(Stored items)
···
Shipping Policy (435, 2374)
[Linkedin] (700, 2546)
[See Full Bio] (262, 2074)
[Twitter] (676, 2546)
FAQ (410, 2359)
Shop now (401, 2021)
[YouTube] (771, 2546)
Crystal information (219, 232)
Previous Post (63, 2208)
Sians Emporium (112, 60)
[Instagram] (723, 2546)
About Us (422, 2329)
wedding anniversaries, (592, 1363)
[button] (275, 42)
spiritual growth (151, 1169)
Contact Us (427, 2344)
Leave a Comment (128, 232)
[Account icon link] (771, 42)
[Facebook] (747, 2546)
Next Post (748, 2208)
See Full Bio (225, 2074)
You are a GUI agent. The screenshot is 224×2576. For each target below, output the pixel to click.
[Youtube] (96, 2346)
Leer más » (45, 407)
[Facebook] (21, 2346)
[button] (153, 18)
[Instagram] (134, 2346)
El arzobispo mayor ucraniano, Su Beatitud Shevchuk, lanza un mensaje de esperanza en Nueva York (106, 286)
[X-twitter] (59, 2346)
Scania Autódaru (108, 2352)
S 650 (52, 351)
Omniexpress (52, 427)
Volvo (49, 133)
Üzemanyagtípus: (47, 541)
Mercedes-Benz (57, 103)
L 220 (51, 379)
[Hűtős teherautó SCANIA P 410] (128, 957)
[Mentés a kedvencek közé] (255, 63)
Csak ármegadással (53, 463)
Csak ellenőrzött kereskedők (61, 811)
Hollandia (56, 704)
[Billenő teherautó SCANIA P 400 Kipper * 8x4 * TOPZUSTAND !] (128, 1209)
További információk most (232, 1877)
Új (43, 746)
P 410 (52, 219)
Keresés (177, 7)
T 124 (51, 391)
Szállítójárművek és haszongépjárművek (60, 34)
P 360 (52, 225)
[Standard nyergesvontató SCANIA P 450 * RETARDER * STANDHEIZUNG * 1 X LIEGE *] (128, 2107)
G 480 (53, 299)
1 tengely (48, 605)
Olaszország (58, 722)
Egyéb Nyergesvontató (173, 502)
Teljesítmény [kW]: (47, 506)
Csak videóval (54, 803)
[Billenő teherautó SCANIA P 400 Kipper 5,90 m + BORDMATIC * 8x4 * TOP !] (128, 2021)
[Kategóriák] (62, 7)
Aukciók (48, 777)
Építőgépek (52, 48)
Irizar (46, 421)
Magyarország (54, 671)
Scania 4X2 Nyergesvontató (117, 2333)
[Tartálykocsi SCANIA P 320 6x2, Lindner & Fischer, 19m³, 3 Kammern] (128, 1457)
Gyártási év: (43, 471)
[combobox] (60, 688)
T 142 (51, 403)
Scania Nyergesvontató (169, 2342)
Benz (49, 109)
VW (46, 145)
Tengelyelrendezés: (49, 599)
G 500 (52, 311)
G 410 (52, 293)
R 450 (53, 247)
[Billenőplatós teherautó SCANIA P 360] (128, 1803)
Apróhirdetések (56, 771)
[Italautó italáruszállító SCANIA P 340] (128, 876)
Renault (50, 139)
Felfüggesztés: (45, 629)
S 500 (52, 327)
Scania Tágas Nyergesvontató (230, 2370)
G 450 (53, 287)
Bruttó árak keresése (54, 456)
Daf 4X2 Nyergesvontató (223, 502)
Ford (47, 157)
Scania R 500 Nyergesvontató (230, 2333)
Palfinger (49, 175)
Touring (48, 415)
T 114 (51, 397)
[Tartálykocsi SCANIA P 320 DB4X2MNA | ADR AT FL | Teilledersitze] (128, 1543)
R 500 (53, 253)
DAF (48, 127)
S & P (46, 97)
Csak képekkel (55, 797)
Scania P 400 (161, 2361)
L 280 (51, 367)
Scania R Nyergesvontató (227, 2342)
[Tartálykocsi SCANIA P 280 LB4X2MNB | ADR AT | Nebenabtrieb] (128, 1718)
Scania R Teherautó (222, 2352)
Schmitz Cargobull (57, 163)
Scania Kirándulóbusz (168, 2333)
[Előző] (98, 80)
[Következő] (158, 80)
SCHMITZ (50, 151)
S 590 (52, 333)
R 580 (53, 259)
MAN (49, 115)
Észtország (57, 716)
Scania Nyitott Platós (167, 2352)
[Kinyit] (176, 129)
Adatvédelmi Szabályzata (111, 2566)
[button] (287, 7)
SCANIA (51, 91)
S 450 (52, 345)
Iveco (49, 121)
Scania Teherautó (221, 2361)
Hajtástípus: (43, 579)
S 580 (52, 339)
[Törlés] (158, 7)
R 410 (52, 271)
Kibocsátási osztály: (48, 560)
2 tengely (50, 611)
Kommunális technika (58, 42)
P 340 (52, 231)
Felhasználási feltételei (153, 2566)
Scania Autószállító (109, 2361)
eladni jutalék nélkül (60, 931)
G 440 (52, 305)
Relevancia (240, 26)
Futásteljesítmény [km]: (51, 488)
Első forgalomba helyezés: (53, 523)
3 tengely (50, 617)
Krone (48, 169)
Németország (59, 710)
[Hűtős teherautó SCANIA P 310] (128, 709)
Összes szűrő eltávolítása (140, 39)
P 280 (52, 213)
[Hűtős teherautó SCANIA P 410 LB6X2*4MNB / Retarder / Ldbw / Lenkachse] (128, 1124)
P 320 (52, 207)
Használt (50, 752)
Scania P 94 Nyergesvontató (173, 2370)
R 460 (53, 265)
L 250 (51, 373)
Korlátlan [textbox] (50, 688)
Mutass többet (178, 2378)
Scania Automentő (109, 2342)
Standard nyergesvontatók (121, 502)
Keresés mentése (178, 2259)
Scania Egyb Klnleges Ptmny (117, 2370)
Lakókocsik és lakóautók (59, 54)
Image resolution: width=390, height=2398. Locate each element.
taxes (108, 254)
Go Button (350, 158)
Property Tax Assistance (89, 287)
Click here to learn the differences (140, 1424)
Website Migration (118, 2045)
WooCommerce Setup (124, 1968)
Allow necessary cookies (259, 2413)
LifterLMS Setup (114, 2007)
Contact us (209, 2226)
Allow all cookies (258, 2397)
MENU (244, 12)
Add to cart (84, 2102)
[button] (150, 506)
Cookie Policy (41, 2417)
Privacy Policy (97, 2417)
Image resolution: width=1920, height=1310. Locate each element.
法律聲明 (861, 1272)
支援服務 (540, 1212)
···
Exercise aim: Retype the records above, but only those lines that fall between the line containing "MAN (49, 115)" and the line containing "taxes (108, 254)", with both of those lines included, exactly as written.

Answer box:
MAN (49, 115)
Észtország (57, 716)
Scania Nyitott Platós (167, 2352)
[Kinyit] (176, 129)
Adatvédelmi Szabályzata (111, 2566)
[button] (287, 7)
SCANIA (51, 91)
S 450 (52, 345)
Iveco (49, 121)
Scania Teherautó (221, 2361)
Hajtástípus: (43, 579)
S 580 (52, 339)
[Törlés] (158, 7)
R 410 (52, 271)
Kibocsátási osztály: (48, 560)
2 tengely (50, 611)
Kommunális technika (58, 42)
P 340 (52, 231)
Felhasználási feltételei (153, 2566)
Scania Autószállító (109, 2361)
eladni jutalék nélkül (60, 931)
G 440 (52, 305)
Relevancia (240, 26)
Futásteljesítmény [km]: (51, 488)
Első forgalomba helyezés: (53, 523)
3 tengely (50, 617)
Krone (48, 169)
Németország (59, 710)
[Hűtős teherautó SCANIA P 310] (128, 709)
Összes szűrő eltávolítása (140, 39)
P 280 (52, 213)
[Hűtős teherautó SCANIA P 410 LB6X2*4MNB / Retarder / Ldbw / Lenkachse] (128, 1124)
P 320 (52, 207)
Használt (50, 752)
Scania P 94 Nyergesvontató (173, 2370)
R 460 (53, 265)
L 250 (51, 373)
Korlátlan [textbox] (50, 688)
Mutass többet (178, 2378)
Scania Automentő (109, 2342)
Standard nyergesvontatók (121, 502)
Keresés mentése (178, 2259)
Scania Egyb Klnleges Ptmny (117, 2370)
Lakókocsik és lakóautók (59, 54)
Image resolution: width=390, height=2398. Locate each element.
taxes (108, 254)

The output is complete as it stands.